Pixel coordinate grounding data
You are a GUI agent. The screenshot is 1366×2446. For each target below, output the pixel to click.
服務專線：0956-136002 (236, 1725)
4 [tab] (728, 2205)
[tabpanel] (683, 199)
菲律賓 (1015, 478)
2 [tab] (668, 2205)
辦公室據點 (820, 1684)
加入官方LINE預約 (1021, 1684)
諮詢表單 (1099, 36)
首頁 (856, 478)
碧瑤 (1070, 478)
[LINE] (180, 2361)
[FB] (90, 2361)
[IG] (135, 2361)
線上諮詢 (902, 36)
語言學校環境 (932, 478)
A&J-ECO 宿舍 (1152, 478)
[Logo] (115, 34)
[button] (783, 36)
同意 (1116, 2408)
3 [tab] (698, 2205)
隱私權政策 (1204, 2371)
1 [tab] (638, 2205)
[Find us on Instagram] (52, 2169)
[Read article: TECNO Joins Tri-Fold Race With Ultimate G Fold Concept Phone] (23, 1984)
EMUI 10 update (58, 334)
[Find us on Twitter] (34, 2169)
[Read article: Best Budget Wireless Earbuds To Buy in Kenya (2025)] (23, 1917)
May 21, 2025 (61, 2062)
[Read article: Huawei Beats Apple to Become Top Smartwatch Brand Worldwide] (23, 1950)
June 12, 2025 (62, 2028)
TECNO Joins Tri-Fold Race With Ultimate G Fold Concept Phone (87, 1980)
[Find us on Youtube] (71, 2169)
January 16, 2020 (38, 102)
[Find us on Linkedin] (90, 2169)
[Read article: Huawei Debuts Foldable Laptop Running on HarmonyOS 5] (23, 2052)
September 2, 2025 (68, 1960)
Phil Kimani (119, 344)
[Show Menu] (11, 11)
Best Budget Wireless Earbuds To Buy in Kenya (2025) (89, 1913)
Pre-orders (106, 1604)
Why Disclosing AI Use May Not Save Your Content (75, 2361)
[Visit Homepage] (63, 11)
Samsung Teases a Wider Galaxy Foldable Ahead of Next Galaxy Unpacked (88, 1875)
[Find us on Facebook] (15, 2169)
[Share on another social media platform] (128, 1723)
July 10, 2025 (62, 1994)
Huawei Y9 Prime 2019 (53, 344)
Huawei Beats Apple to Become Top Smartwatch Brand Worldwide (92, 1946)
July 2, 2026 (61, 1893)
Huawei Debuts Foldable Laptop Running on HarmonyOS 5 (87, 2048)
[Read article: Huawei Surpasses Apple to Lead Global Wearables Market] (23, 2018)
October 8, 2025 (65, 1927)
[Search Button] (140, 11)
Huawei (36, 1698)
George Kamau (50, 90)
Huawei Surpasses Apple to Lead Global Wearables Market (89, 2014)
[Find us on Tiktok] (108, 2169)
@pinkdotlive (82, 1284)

**WHAT YOU WILL DO:** Copy only the stretch running from the line containing "加入官方LINE預約 (1021, 1684)" to the final line of the entries, both ends included, exactly as it stands.

**EXERCISE ANSWER:**
加入官方LINE預約 (1021, 1684)
諮詢表單 (1099, 36)
首頁 (856, 478)
碧瑤 (1070, 478)
[LINE] (180, 2361)
[FB] (90, 2361)
[IG] (135, 2361)
線上諮詢 (902, 36)
語言學校環境 (932, 478)
A&J-ECO 宿舍 (1152, 478)
[Logo] (115, 34)
[button] (783, 36)
同意 (1116, 2408)
3 [tab] (698, 2205)
隱私權政策 (1204, 2371)
1 [tab] (638, 2205)
[Find us on Instagram] (52, 2169)
[Read article: TECNO Joins Tri-Fold Race With Ultimate G Fold Concept Phone] (23, 1984)
EMUI 10 update (58, 334)
[Find us on Twitter] (34, 2169)
[Read article: Best Budget Wireless Earbuds To Buy in Kenya (2025)] (23, 1917)
May 21, 2025 (61, 2062)
[Read article: Huawei Beats Apple to Become Top Smartwatch Brand Worldwide] (23, 1950)
June 12, 2025 (62, 2028)
TECNO Joins Tri-Fold Race With Ultimate G Fold Concept Phone (87, 1980)
[Find us on Youtube] (71, 2169)
January 16, 2020 (38, 102)
[Find us on Linkedin] (90, 2169)
[Read article: Huawei Debuts Foldable Laptop Running on HarmonyOS 5] (23, 2052)
September 2, 2025 (68, 1960)
Phil Kimani (119, 344)
[Show Menu] (11, 11)
Best Budget Wireless Earbuds To Buy in Kenya (2025) (89, 1913)
Pre-orders (106, 1604)
Why Disclosing AI Use May Not Save Your Content (75, 2361)
[Visit Homepage] (63, 11)
Samsung Teases a Wider Galaxy Foldable Ahead of Next Galaxy Unpacked (88, 1875)
[Find us on Facebook] (15, 2169)
[Share on another social media platform] (128, 1723)
July 10, 2025 (62, 1994)
Huawei Y9 Prime 2019 (53, 344)
Huawei Beats Apple to Become Top Smartwatch Brand Worldwide (92, 1946)
July 2, 2026 (61, 1893)
Huawei Debuts Foldable Laptop Running on HarmonyOS 5 (87, 2048)
[Read article: Huawei Surpasses Apple to Lead Global Wearables Market] (23, 2018)
October 8, 2025 (65, 1927)
[Search Button] (140, 11)
Huawei (36, 1698)
George Kamau (50, 90)
Huawei Surpasses Apple to Lead Global Wearables Market (89, 2014)
[Find us on Tiktok] (108, 2169)
@pinkdotlive (82, 1284)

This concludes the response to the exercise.